Song by Joy Division

from the album Closer
- Released: 18 July 1980
- Recorded: 18–30 March 1980
- Studio: Britannia Row (London)
- Genre: New wave; electronic rock;
- Length: 2:52
- Label: Factory
- Songwriters: Bernard Sumner; Peter Hook; Stephen Morris; Ian Curtis;
- Producers: Martin Hannett; Joy Division;

= Isolation (Joy Division song) =

1980 song by Joy Division

"Isolation" is a song by the English rock band Joy Division. It appears on their second and final studio album Closer (1980). The song is based on an electronic drum beat by Stephen Morris, accompanied by a thin, trebly keyboard part by Bernard Sumner. Midway through the song, a rushing drum and hi-hat motif come in, propelling the song toward its dramatic end.

== Composition ==
"Isolation" is a new wave and synth-rock song, which "temporarily lifts the album's post-punk cloud." It contains elements of synth-pop and electronic music and lasts for a duration of two minutes and fifty-two seconds. According to the sheet music published at Musicnotes.com by Universal Music Publishing Group, the song is written in the time signature of common time, with a tempo of 148 beats per minute. "Isolation" is played in the key of C major, while Ian Curtis's vocal range spans one octave, from the low-note of B_{3} to the high-note of B_{4}. The song has a basic sequence of G–F–G in the verses, changes to B–A–G–F–G at the chorus and follows G–F–G–G–G during the coda as its chord progression.

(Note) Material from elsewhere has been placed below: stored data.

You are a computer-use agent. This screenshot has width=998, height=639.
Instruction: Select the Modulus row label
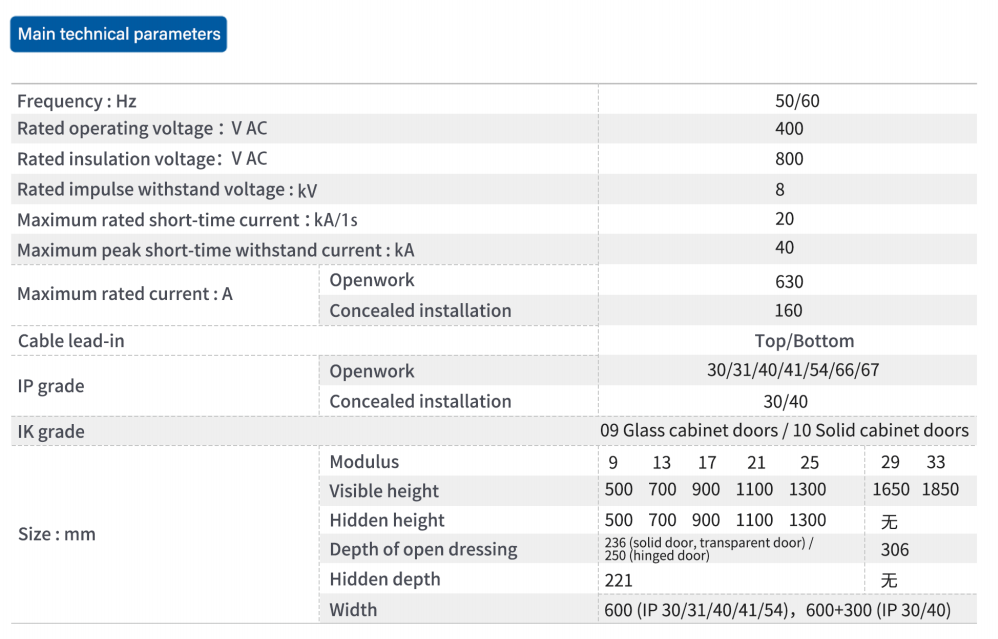click(x=364, y=461)
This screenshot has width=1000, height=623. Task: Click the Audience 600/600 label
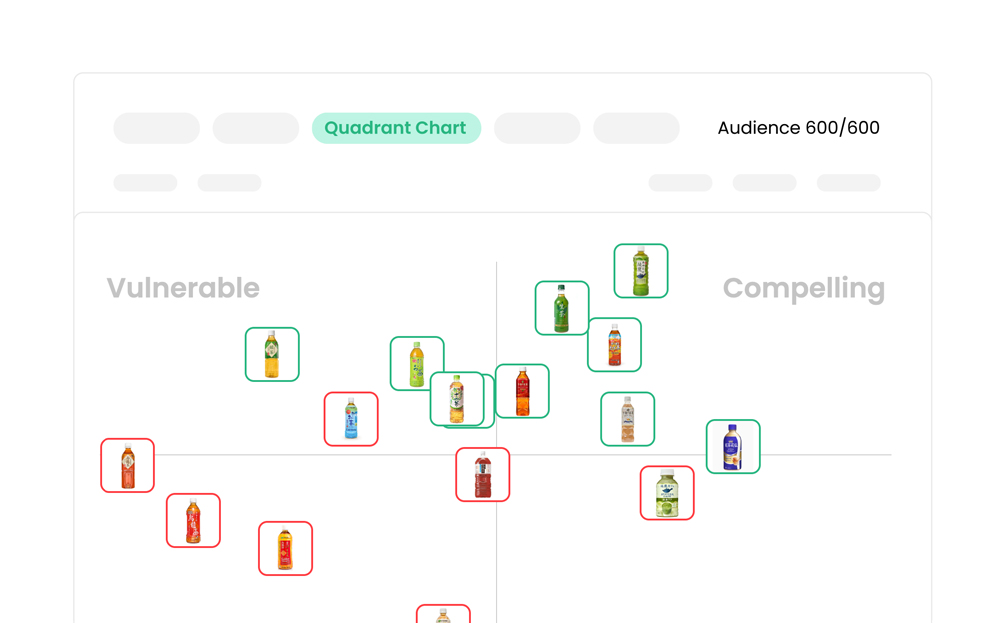click(798, 128)
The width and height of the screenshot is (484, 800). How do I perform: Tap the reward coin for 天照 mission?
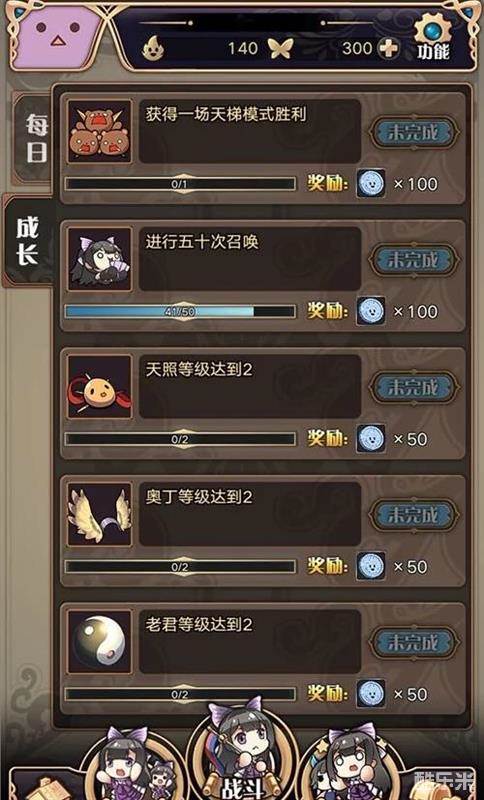point(371,438)
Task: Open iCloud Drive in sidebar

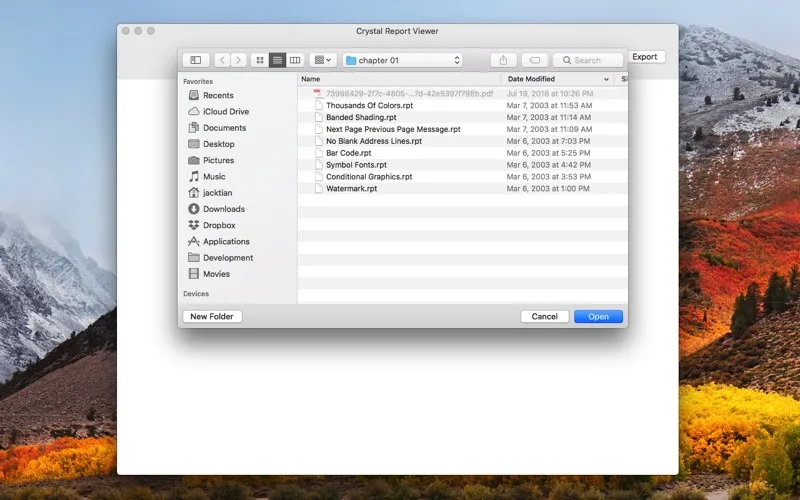Action: 226,112
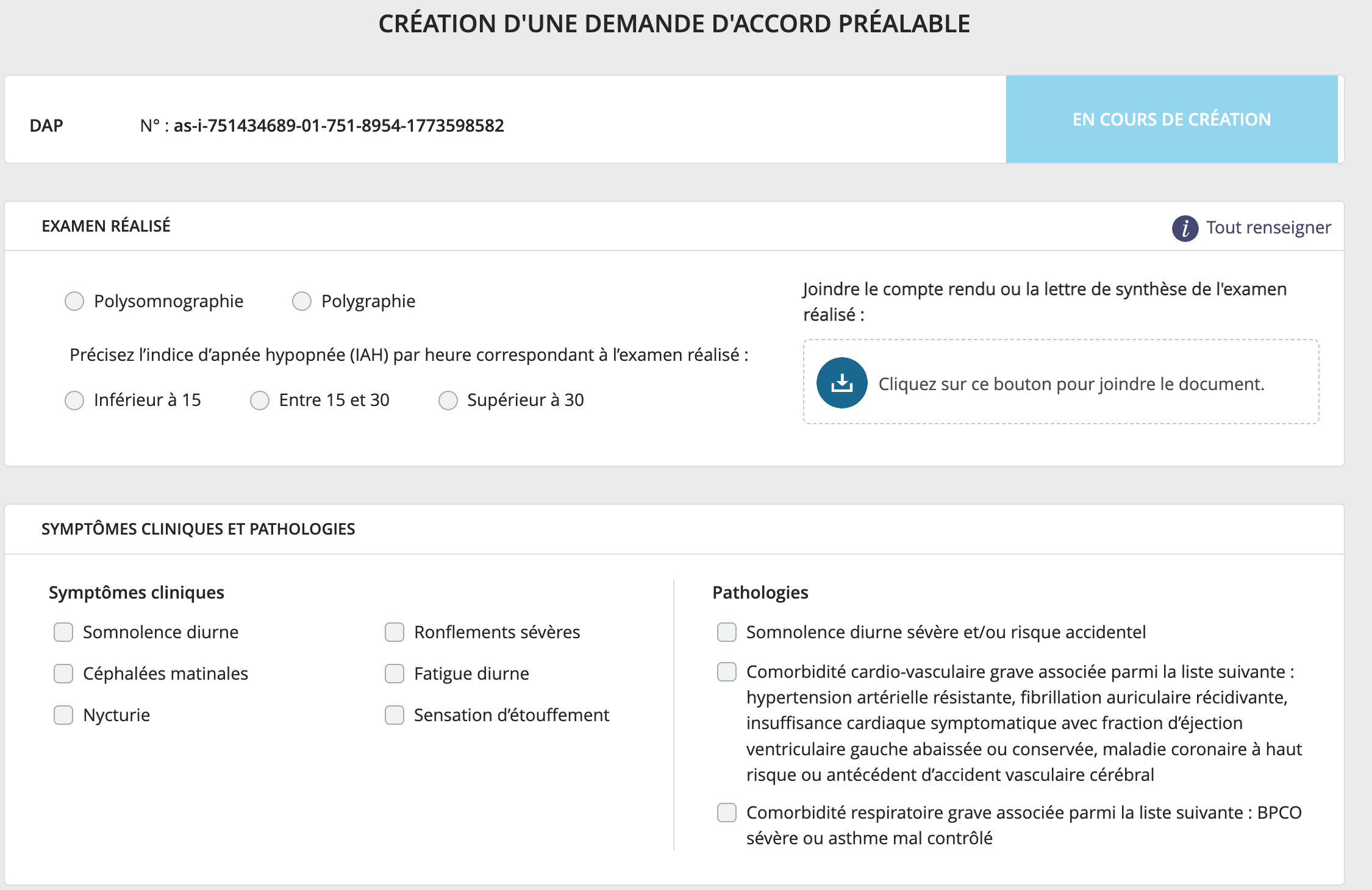Choose IAH Entre 15 et 30
Image resolution: width=1372 pixels, height=890 pixels.
click(260, 400)
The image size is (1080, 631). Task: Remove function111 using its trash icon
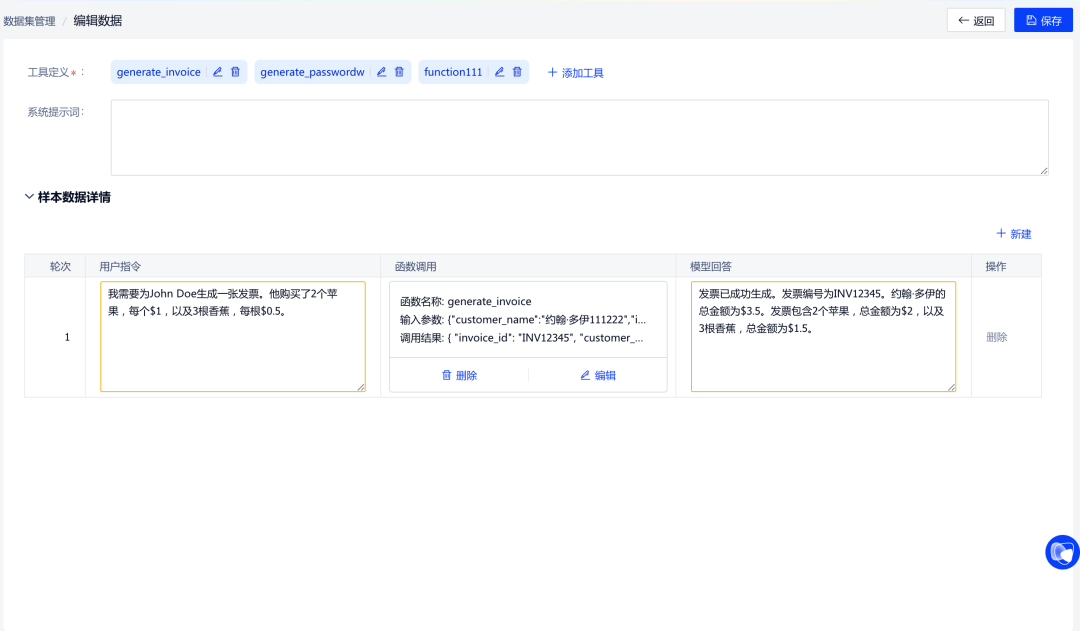point(517,72)
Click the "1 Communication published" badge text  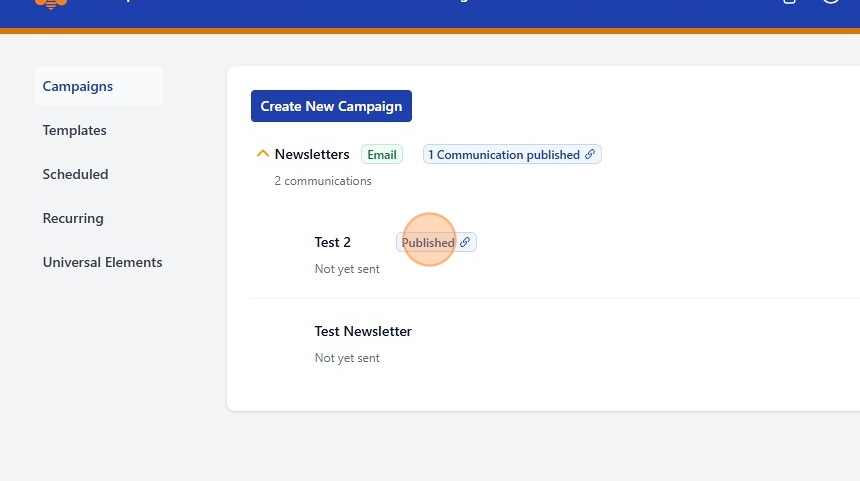click(x=504, y=155)
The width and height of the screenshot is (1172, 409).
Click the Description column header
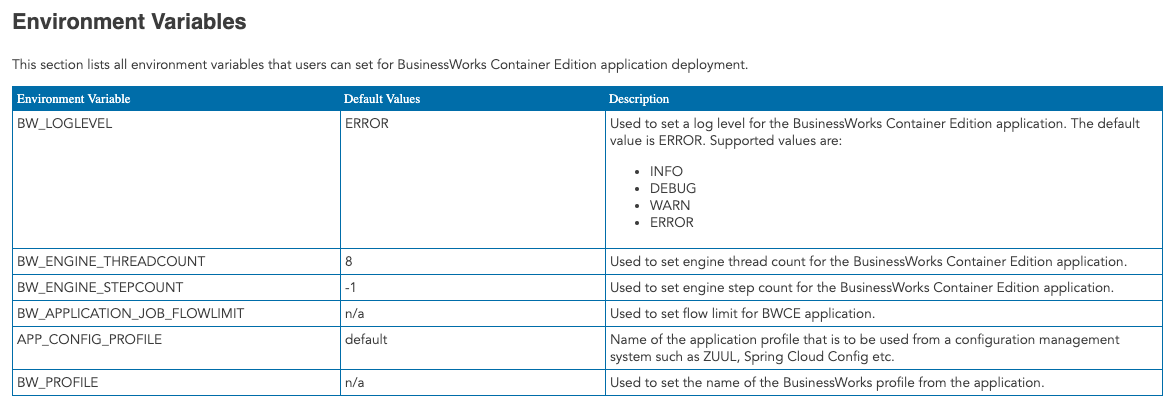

Bassist Peter Hook said the ending came as the serendipitous result of Martin Hannett's efforts to rescue the original master tape from a botched edit by a junior sound engineer.

== Critical reception ==
AllMusic's Ned Raggett complimented "Isolation," writing, "the song structure and delivery is all Joy Division and as such makes the song an intriguing twist on a style and a highlight of the excellent Closer album."

== Personnel ==
- Ian Curtis – vocals
- Bernard Sumner – synthesizer
- Peter Hook – bass guitar
- Stephen Morris – electronic drums

== Cover versions ==
The song has been covered many times, including versions by:
- New Order played an electronic-based cover in a Peel Session in 1998, released on the compilation album In Session (2004).
- Northern Irish rock band Therapy? covered the song on their second studio album Troublegum (1994). This version also incorporates elements from "Atrocity Exhibition".
- In 1995, a cover version by the Smashing Pumpkins spin-off band Starchildren appeared on the tribute album A Means to an End: The Music of Joy Division.
- Industrial band Dessau released the Al Jourgensen produced 12" single in late 1988.
- 26 April 2020, Canadian rock band the Tea Party released a newly recorded cover to coincide with the COVID-19 pandemic and the isolation orders that much of the world is under to stop the spread of the virus.
- 18 May 2020, Mark Lanegan and Cold Cave released their cover of the song.